__Aim of the task__:
Of the entries below, repeat exactly only those lines from the one containing "This screenshot has width=443, height=354." through the last line, with pictures omitted.

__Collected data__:
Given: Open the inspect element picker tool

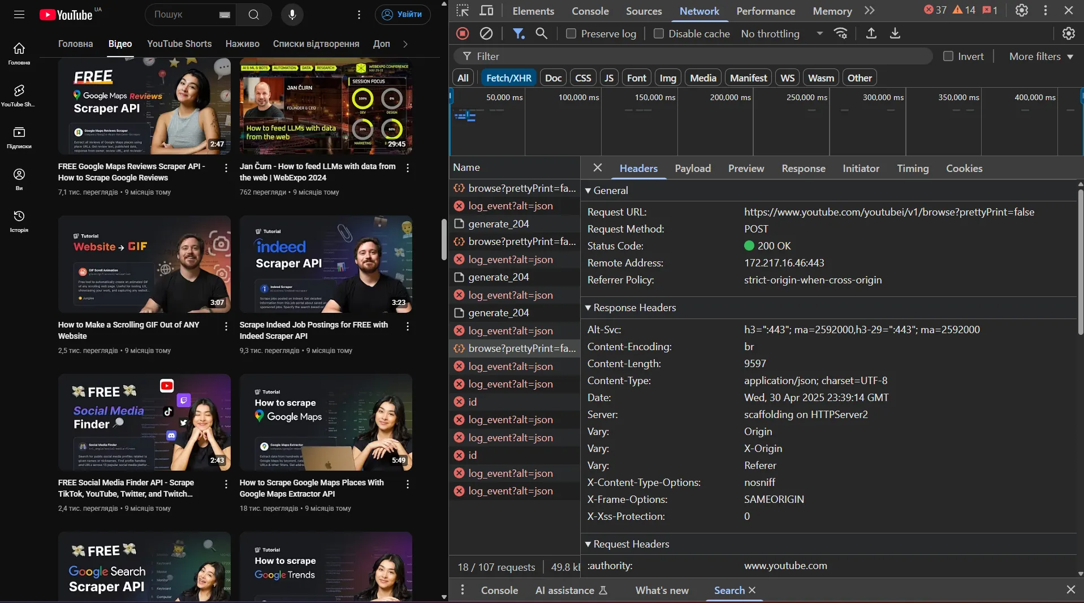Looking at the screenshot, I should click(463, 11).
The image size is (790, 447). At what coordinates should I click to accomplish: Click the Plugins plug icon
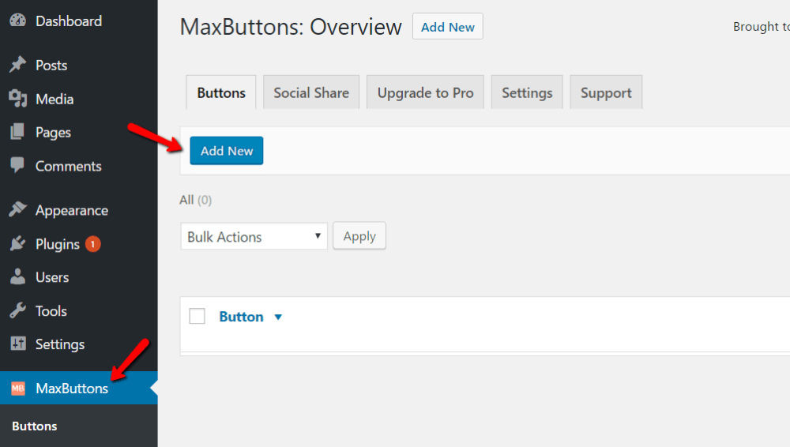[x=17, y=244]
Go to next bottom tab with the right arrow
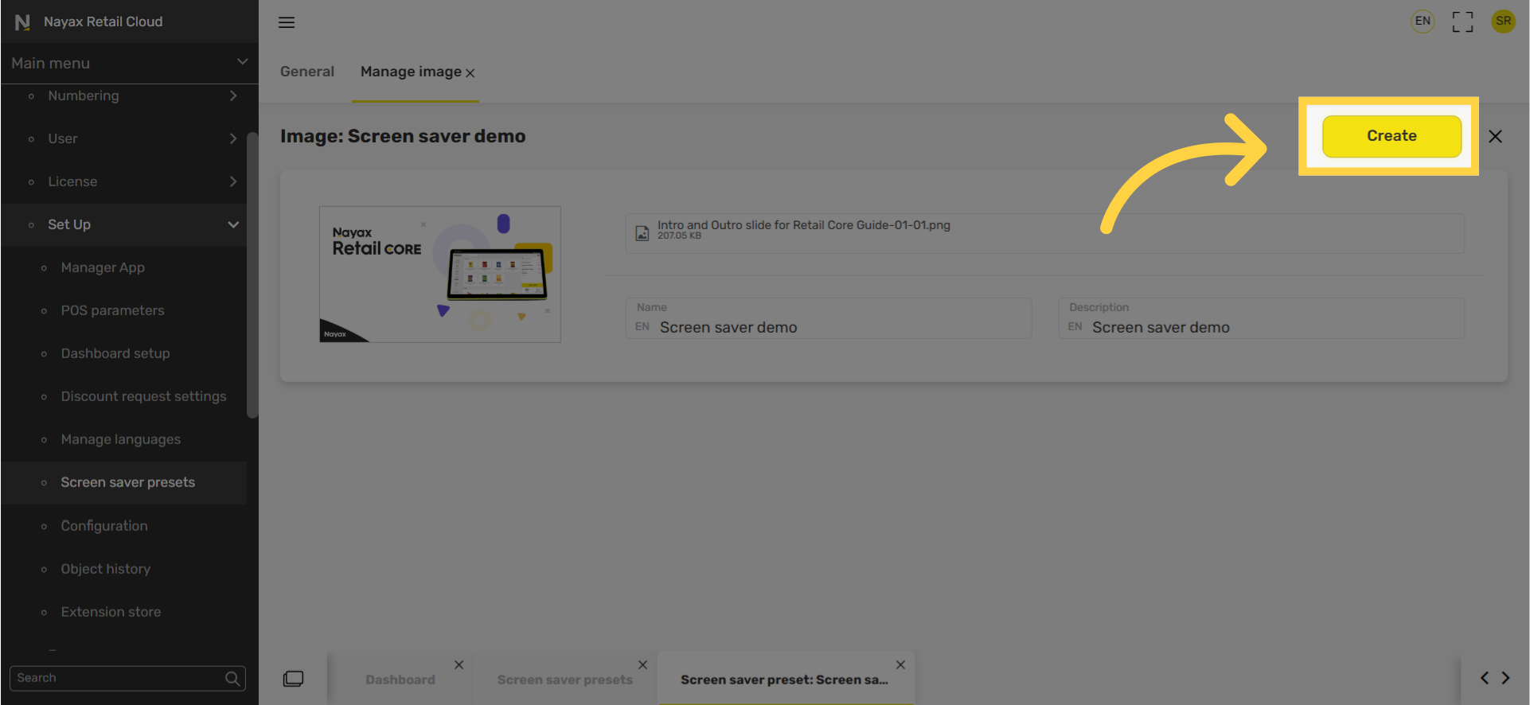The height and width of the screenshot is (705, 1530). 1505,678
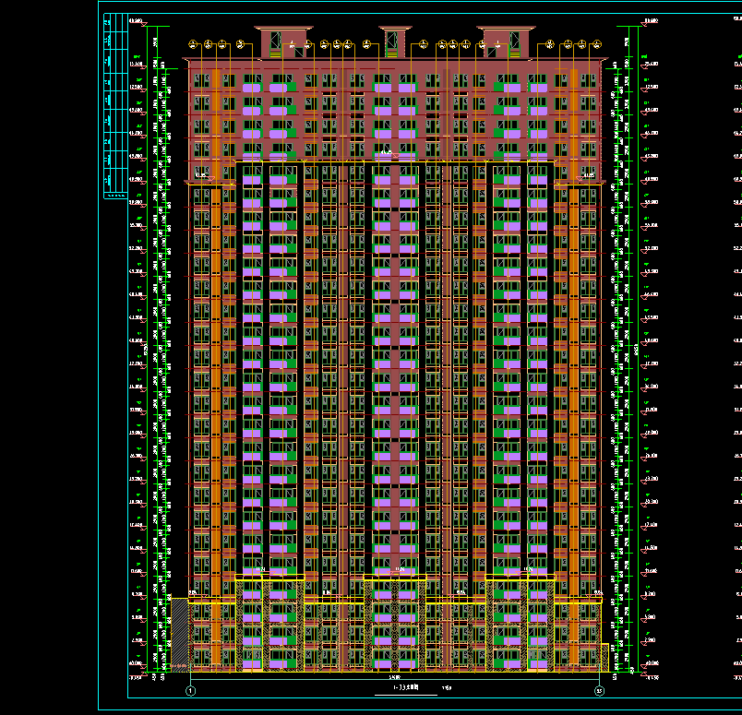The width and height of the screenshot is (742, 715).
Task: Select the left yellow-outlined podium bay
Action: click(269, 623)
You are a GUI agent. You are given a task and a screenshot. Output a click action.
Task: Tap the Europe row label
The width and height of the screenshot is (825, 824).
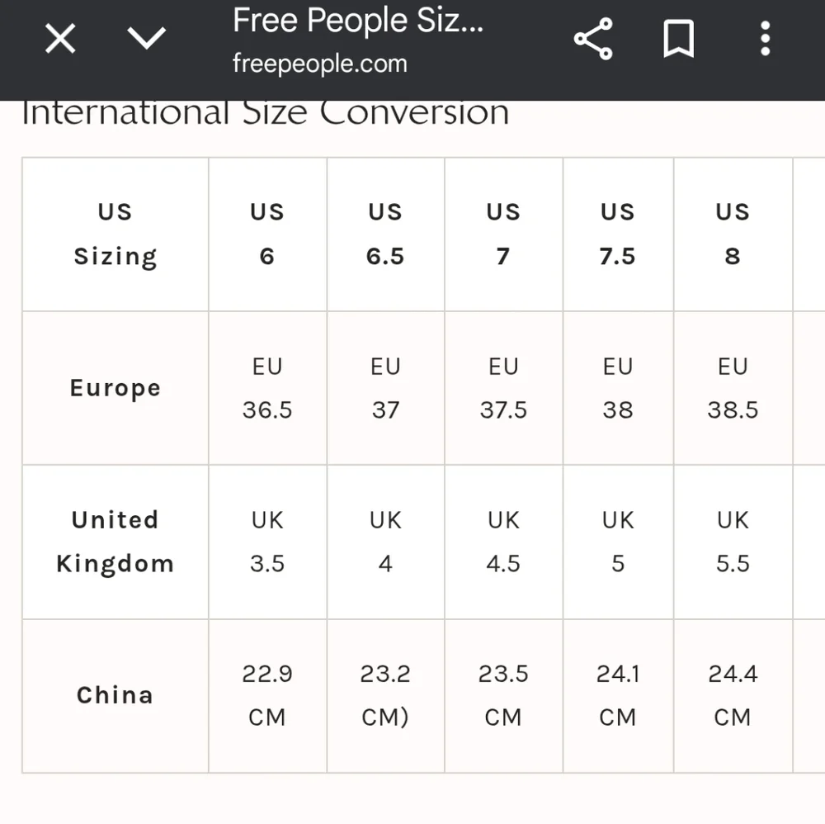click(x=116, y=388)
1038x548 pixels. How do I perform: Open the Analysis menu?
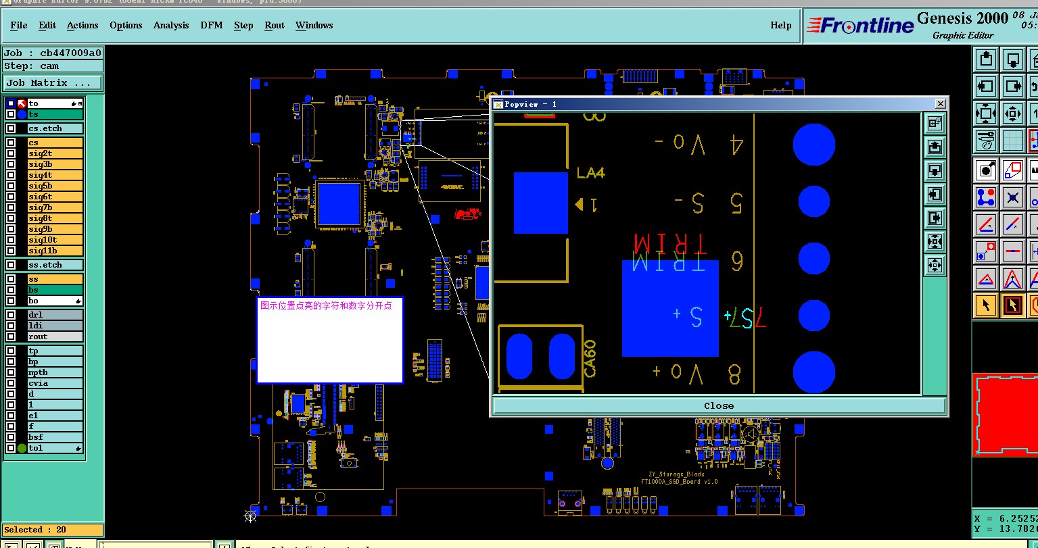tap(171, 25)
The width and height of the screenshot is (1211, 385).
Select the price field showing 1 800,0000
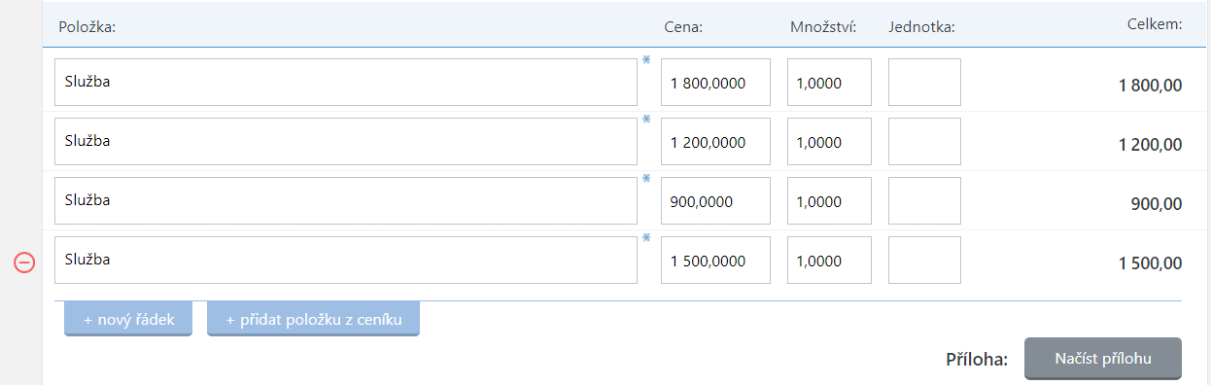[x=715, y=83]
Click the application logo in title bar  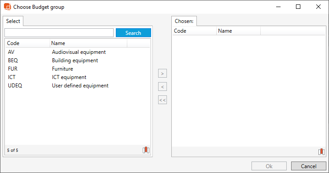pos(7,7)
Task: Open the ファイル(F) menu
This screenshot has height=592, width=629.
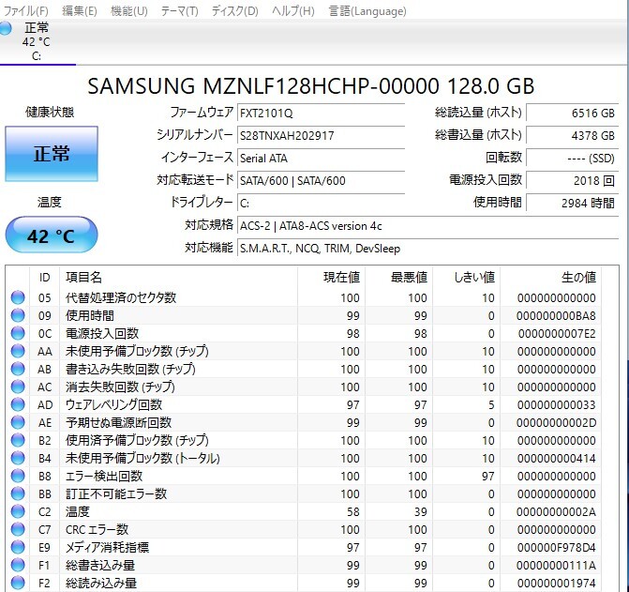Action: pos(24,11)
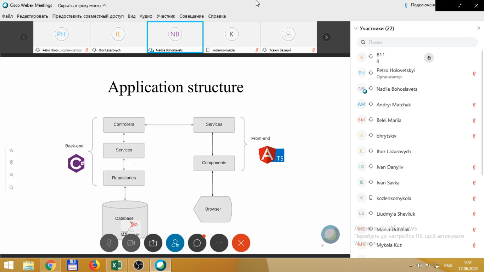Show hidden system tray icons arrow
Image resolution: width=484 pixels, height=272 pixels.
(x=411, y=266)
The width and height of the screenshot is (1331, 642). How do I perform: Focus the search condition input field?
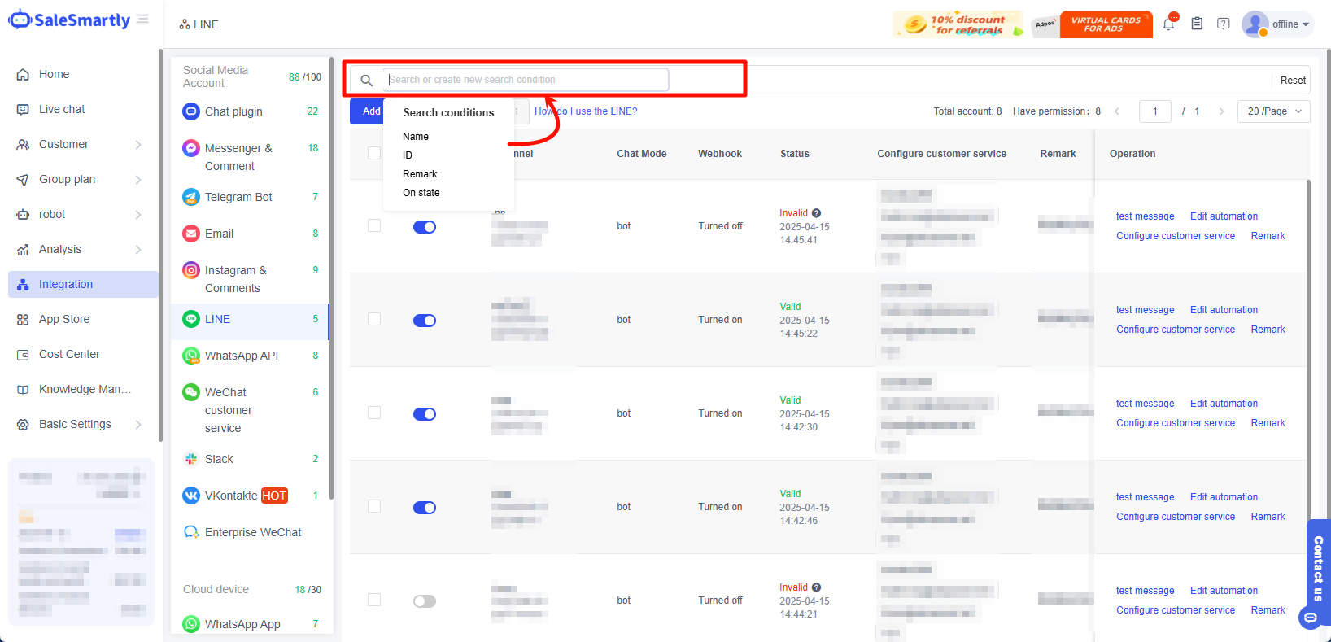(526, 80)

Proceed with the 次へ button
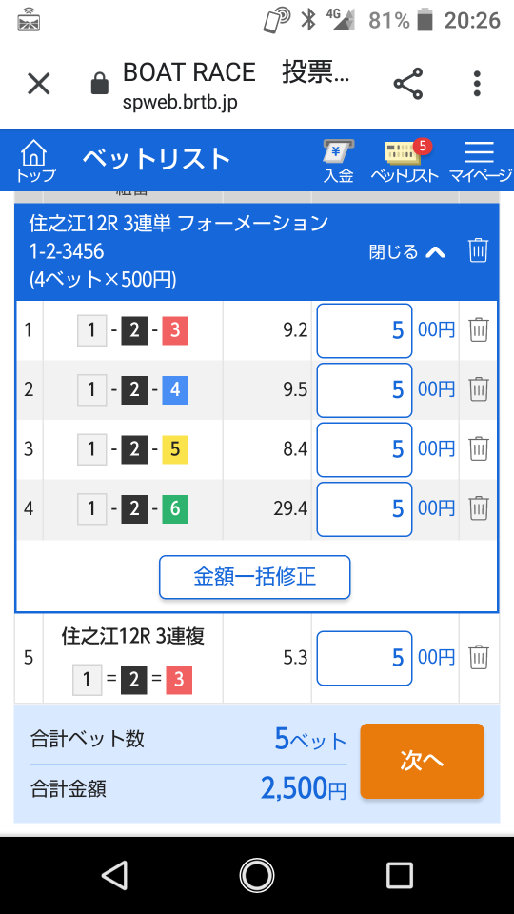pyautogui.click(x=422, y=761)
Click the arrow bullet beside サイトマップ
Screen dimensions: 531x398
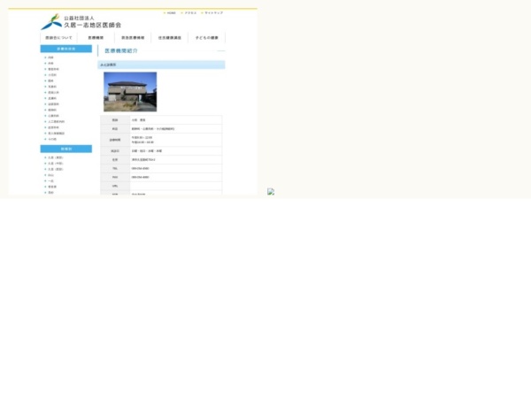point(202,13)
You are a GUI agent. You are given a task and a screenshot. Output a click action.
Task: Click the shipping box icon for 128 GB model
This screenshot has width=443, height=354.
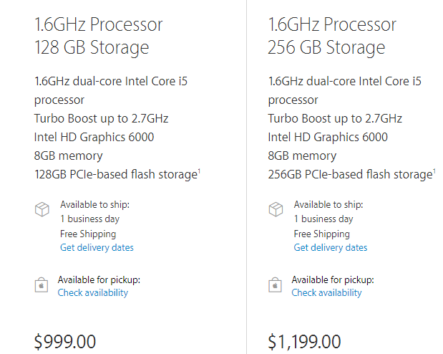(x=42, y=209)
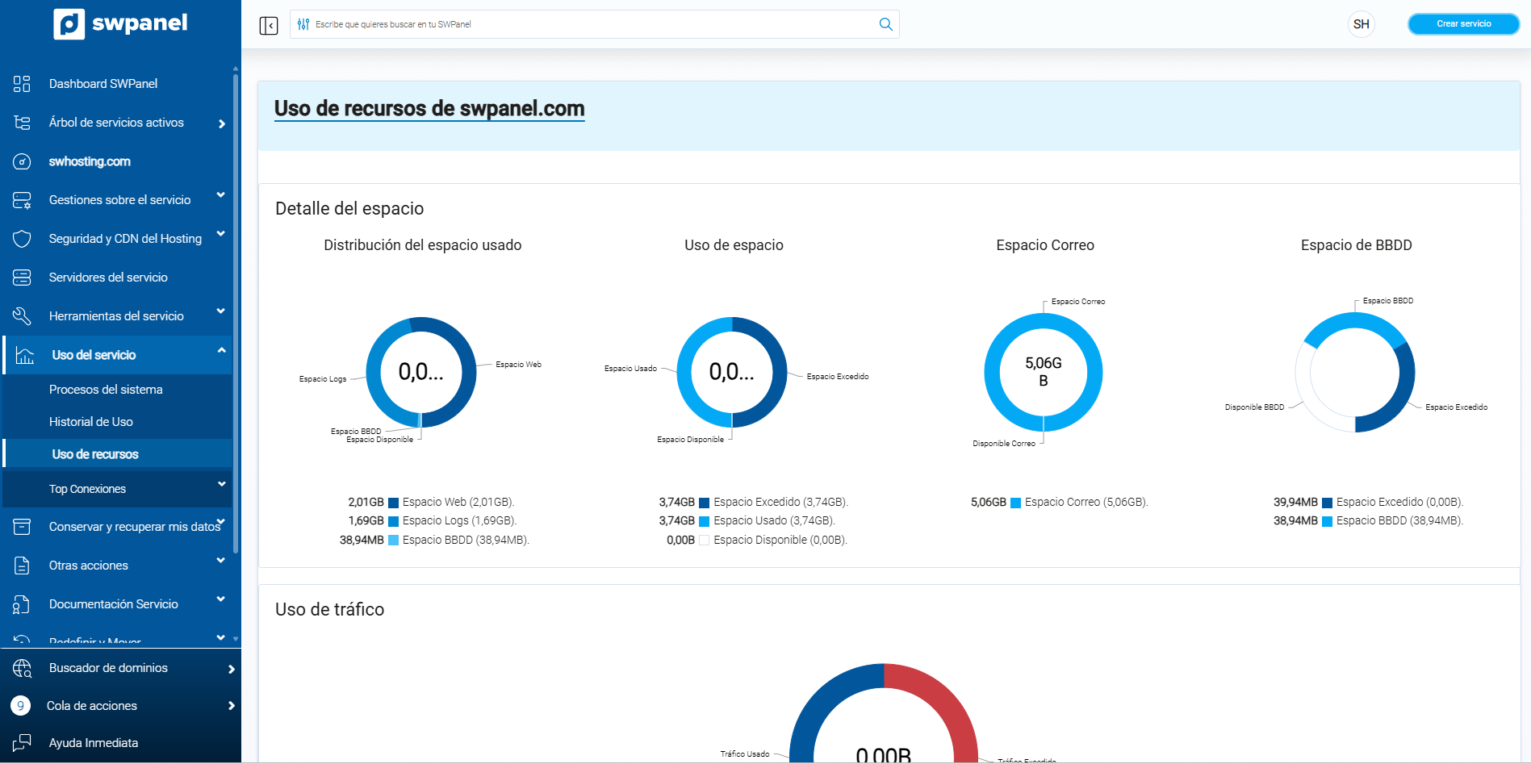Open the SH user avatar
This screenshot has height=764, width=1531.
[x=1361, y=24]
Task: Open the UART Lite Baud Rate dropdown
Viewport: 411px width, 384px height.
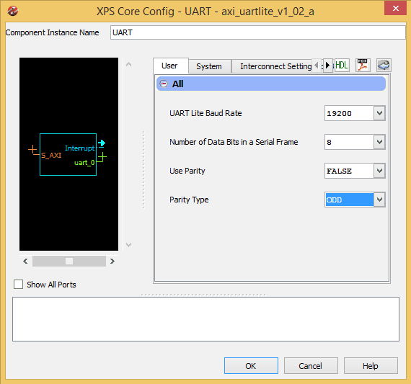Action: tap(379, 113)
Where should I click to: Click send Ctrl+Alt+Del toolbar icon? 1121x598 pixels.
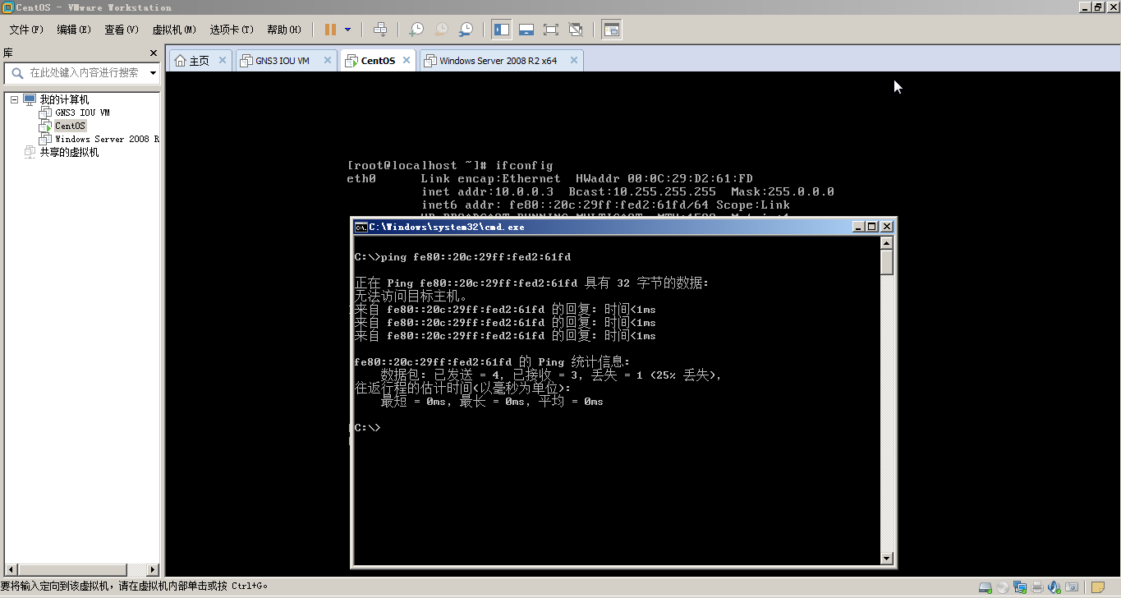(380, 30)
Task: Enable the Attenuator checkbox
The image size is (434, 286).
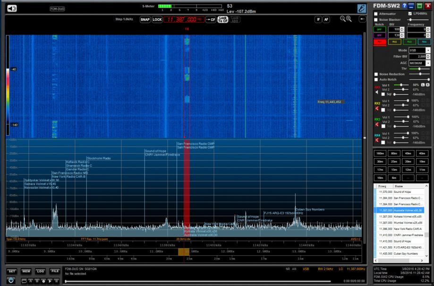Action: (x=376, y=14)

__Reply to the task__:
This screenshot has width=443, height=354.
(x=42, y=209)
Open the SH user avatar
This screenshot has height=764, width=1531.
[x=1361, y=24]
Task: Open the UART Lite Baud Rate dropdown
Viewport: 411px width, 384px height.
Action: tap(379, 113)
Where should I click to: Click send Ctrl+Alt+Del toolbar icon? 1121x598 pixels.
(380, 30)
Task: Enable the Attenuator checkbox
The image size is (434, 286).
Action: (x=376, y=14)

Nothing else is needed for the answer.